§ **MATERIAL TO PROCESS**
________________________________________
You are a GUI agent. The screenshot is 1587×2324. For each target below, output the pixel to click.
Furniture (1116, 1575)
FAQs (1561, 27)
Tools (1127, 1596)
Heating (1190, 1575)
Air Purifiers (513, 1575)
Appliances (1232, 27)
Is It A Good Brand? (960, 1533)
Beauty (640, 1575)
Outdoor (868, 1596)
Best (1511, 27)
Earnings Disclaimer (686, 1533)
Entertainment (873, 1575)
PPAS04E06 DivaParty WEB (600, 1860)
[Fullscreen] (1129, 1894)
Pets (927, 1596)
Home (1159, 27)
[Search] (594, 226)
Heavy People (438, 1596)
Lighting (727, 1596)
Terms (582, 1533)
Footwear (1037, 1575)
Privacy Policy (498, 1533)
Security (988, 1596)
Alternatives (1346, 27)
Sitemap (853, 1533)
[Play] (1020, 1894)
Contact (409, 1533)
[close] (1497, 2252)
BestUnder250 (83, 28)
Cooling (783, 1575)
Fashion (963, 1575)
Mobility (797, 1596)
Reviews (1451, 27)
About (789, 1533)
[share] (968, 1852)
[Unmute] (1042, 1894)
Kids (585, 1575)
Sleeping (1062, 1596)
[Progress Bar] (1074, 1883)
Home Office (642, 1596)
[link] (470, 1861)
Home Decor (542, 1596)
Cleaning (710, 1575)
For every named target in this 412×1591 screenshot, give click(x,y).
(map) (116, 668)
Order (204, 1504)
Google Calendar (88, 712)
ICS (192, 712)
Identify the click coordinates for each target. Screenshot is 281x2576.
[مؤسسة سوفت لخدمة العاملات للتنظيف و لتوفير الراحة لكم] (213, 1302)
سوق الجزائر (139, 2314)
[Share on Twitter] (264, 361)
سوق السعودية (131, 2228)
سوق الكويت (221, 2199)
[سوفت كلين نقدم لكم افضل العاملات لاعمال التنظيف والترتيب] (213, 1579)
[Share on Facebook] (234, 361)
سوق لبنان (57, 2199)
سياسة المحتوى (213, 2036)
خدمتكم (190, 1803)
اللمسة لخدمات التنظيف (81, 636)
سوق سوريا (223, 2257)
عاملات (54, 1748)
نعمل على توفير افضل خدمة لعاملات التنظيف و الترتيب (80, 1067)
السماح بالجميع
________________________________________
§ **AIM OF THE EXERCISE**
The answer should hold only the lines from the start of the records above through the line containing "Identify the click", each set down exactly.

§ **TASK ANSWER**
You are a GUI agent. The screenshot is 1587×2324. For each target below, output the pixel to click.
Furniture (1116, 1575)
FAQs (1561, 27)
Tools (1127, 1596)
Heating (1190, 1575)
Air Purifiers (513, 1575)
Appliances (1232, 27)
Is It A Good Brand? (960, 1533)
Beauty (640, 1575)
Outdoor (868, 1596)
Best (1511, 27)
Earnings Disclaimer (686, 1533)
Entertainment (873, 1575)
PPAS04E06 DivaParty WEB (600, 1860)
[Fullscreen] (1129, 1894)
Pets (927, 1596)
Home (1159, 27)
[Search] (594, 226)
Heavy People (438, 1596)
Lighting (727, 1596)
Terms (582, 1533)
Footwear (1037, 1575)
Privacy Policy (498, 1533)
Security (988, 1596)
Alternatives (1346, 27)
Sitemap (853, 1533)
[Play] (1020, 1894)
Contact (409, 1533)
[close] (1497, 2252)
BestUnder250 (83, 28)
Cooling (783, 1575)
Fashion (963, 1575)
Mobility (797, 1596)
Reviews (1451, 27)
About (789, 1533)
[share] (968, 1852)
[Unmute] (1042, 1894)
Kids (585, 1575)
Sleeping (1062, 1596)
[Progress Bar] (1074, 1883)
Home Office (642, 1596)
[link] (470, 1861)
Home Decor (542, 1596)
Cleaning (710, 1575)
For every named target in this 412×1591 screenshot, give click(x,y).
(map) (116, 668)
Order (204, 1504)
Google Calendar (88, 712)
ICS (192, 712)
Identify the click coordinates for each target. Screenshot is 281x2576.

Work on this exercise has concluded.